As for aesthetics, airstones come in a million shapes and varieties and they all work fine. Even a bubbling pirate chest. Let your heart be your guide. You can get artsy with it you want. This picture is many years old, but there was a disc airstone in the offering plate of the idol at center, and a 4' curtain of air in the back. Kicked on an hour before lights out. If it has to be done it can be made to look good.


----------



## The Trigger (Apr 23, 2012)

If you do decide to add one hook it up to a timer and set it to come on after lights and co2 shut off. I used to do it and it never caused a problem. I stopped once I got a canister filter with a spraybar and that does basicly the same thing which is good surface aggitation for surface oxygen exchange. So like the origional guy said its more an matter of preference. Just don't run it in the day. the bubbles from the air pump will cause too much loss of co2 when they break at the surface


----------



## Tot3nkampf (May 10, 2012)

i have done this both ways but my planted tanks are pretty well stocked so o2 or at least surface agitation at night will help the fish and the plants. you will notice that amano runs airstones at night on his tanks now. of course this does drive off more co2 and causes a pH swing unless you are using a pH controller with your setup. do they fight against one another? yes. is it able to stay pretty balanced in spite of this and considering that i also buffer the water with both acid and alky buffer? yes it does. 

as for the OP, i never had good use of co2 injection in any system containing a biowheel. now i love biowheels for non co2 tanks, but thinking that they dont drive off much co2 due to limited surface agitation is erroneous. the spraybar over the wheel is in effect a wet/dry system. there is tons of o2/co2 exchange going on here. if you must use a biowheel than you may consider using excel for your carbon needs.


----------

### Source excerpt:
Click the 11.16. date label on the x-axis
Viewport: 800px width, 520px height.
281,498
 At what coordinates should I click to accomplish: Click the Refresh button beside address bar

### What is asked:
a: List each airstone setup that the opening paragraph of the forum thread on airstones mentions.
b: In the forum thread on airstones, what does the post dated May 10, 2012 suggest using for carbon needs if a biowheel must be used?
The listing is not needed for this work.

### Solutions for each task:
a:
- A bubbling pirate chest
- A disc airstone in the offering plate of the idol at center
- A 4' curtain of air in the back

b: Excel.